Entries taken from a collection

-- Opening Marker --

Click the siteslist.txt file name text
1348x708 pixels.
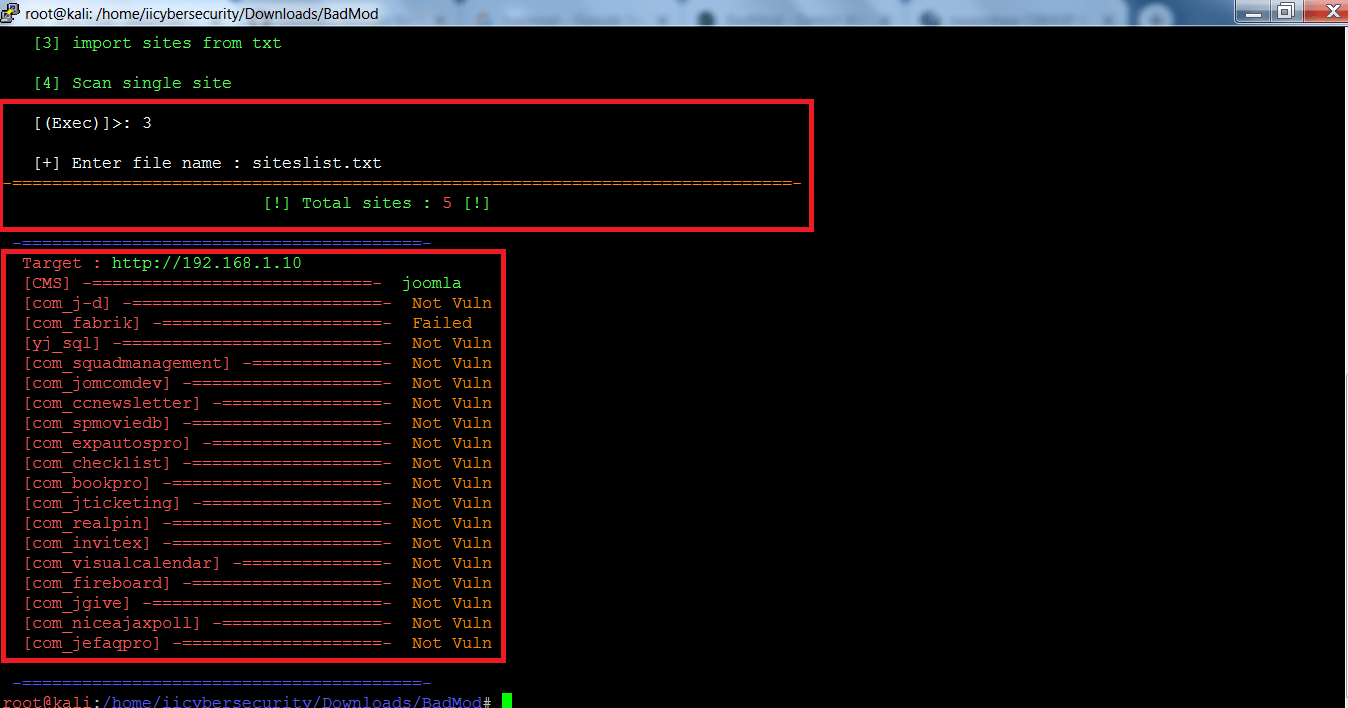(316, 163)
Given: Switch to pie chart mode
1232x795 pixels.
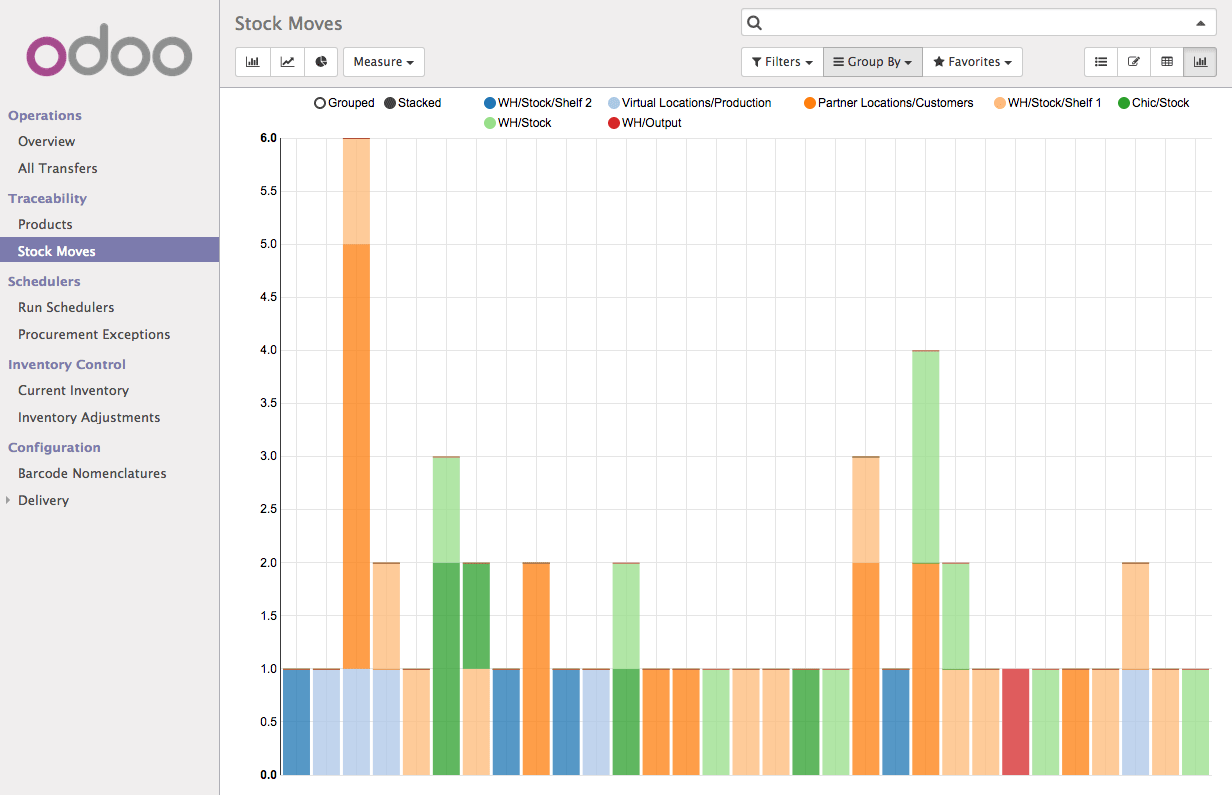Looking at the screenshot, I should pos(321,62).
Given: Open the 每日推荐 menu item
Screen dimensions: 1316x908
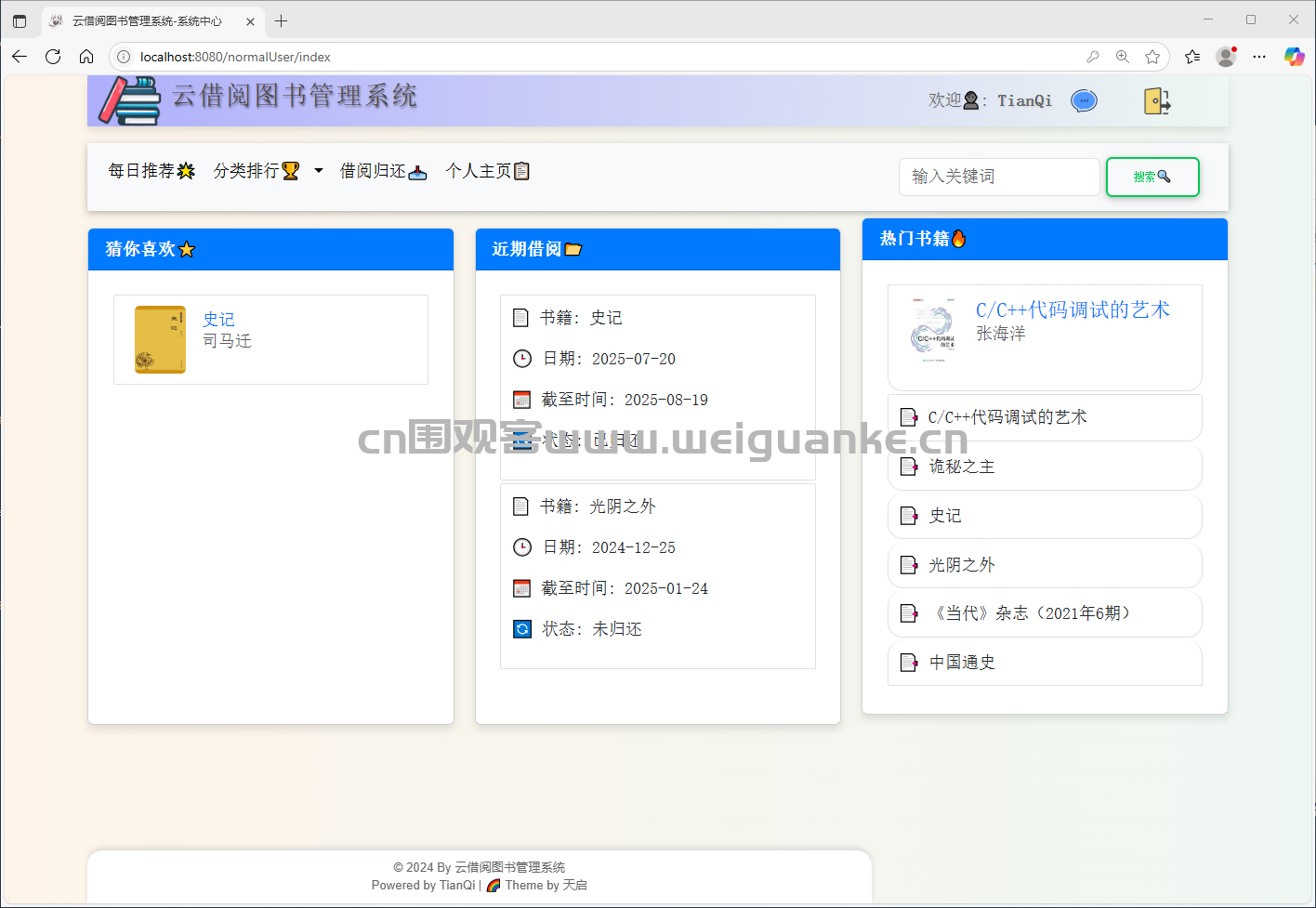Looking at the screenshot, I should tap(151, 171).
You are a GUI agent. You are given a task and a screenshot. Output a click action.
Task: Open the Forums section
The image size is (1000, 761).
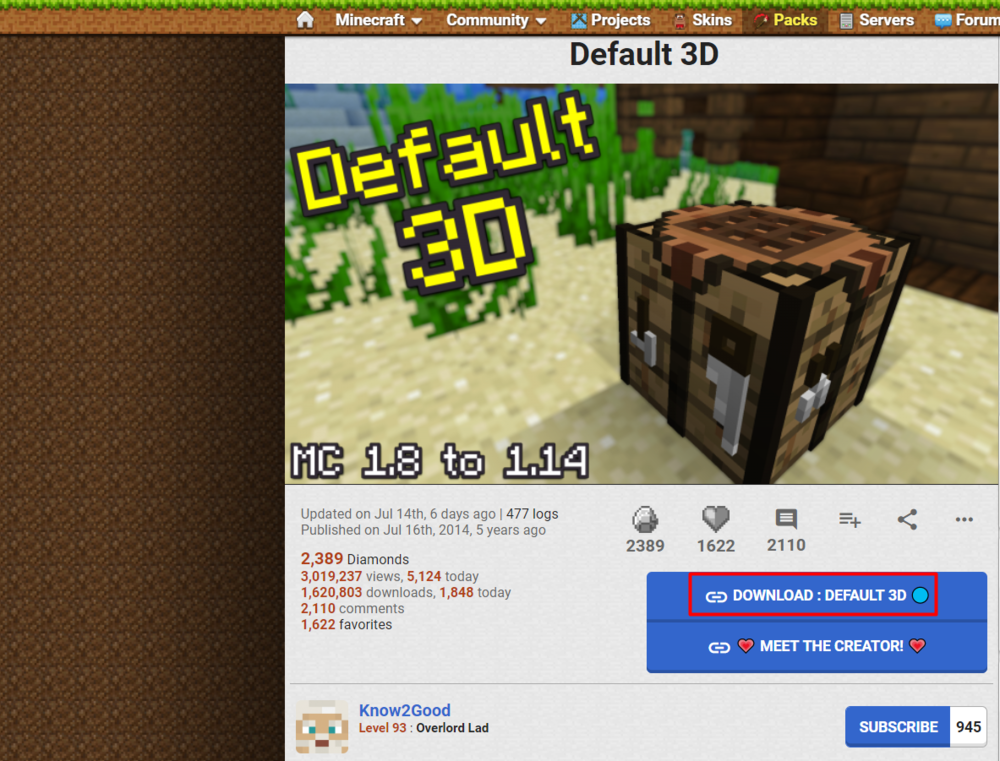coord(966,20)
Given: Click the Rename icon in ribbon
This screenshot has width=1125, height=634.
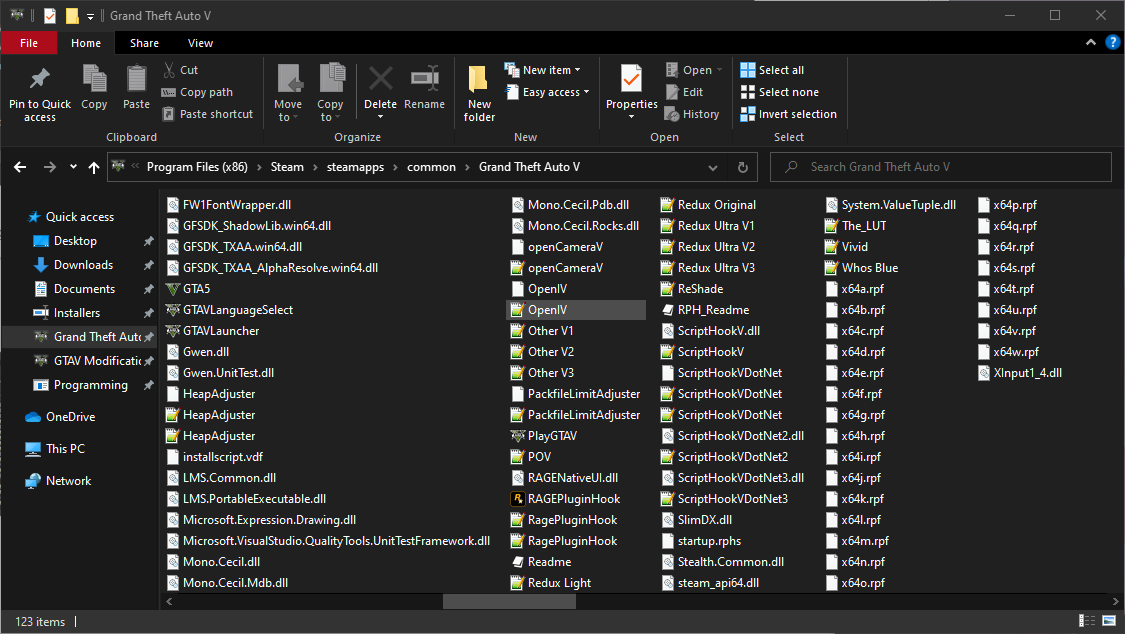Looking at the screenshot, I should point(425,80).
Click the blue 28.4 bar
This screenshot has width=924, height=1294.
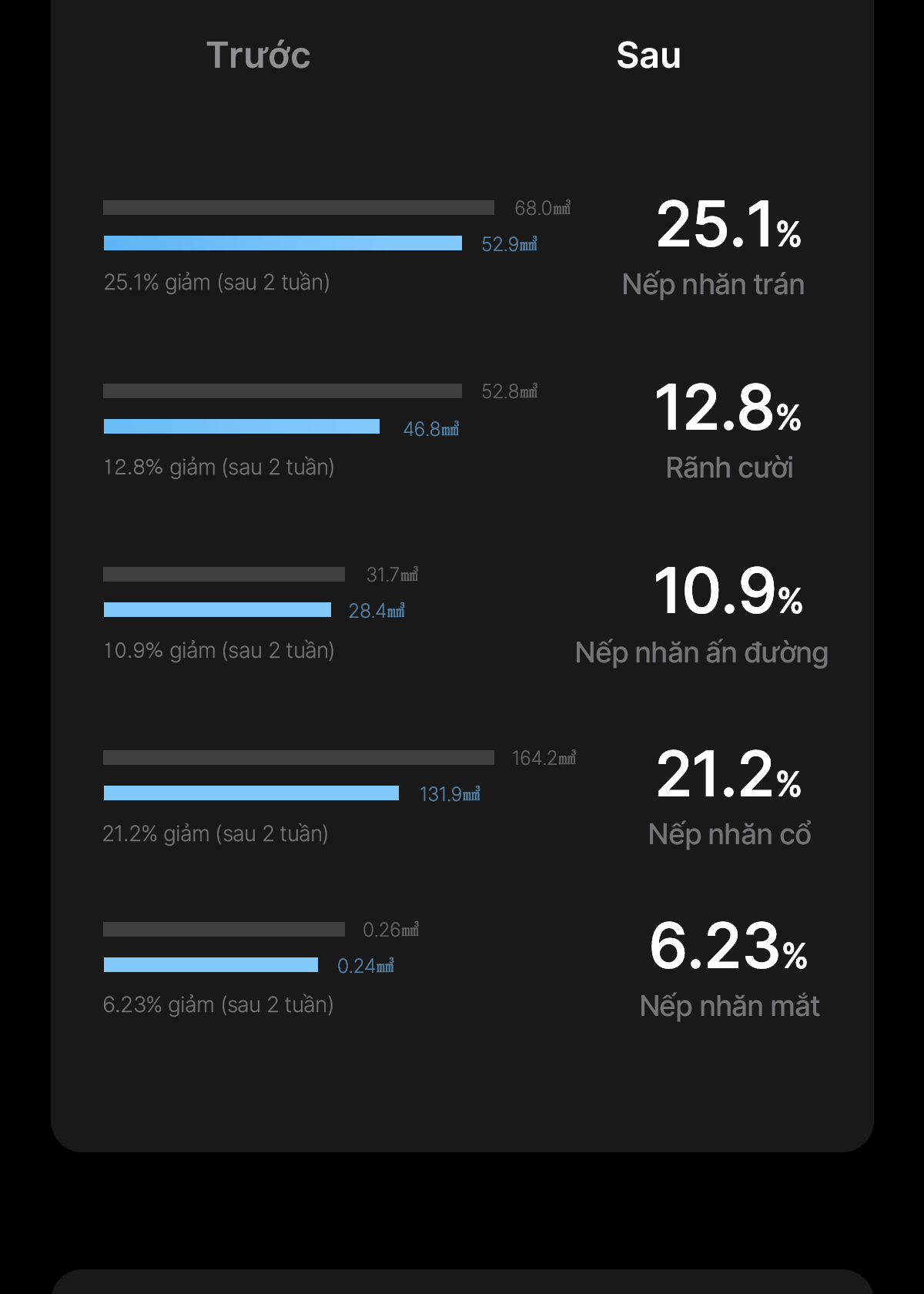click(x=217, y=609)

-- Closing Marker --

§ DIRECTIONS FOR THIS TASK: Excluding the pictures, write out exactly the lines from the line that contains "1348x708 pixels." through the end of the records.

§ SOLUTION TO THIS PROBLEM:
1348x708 pixels.
(316, 163)
Given: Switch to pie chart mode
1232x795 pixels.
Looking at the screenshot, I should pos(321,62).
Given: Open the 每日推荐 menu item
Screen dimensions: 1316x908
Looking at the screenshot, I should tap(151, 171).
You are a GUI agent. You are given a task and a screenshot. Output a click action.
Task: Open the Forums section
The image size is (1000, 761).
coord(966,20)
Given: Click the Rename icon in ribbon
This screenshot has width=1125, height=634.
Looking at the screenshot, I should point(425,80).
Click the blue 28.4 bar
This screenshot has width=924, height=1294.
click(x=217, y=609)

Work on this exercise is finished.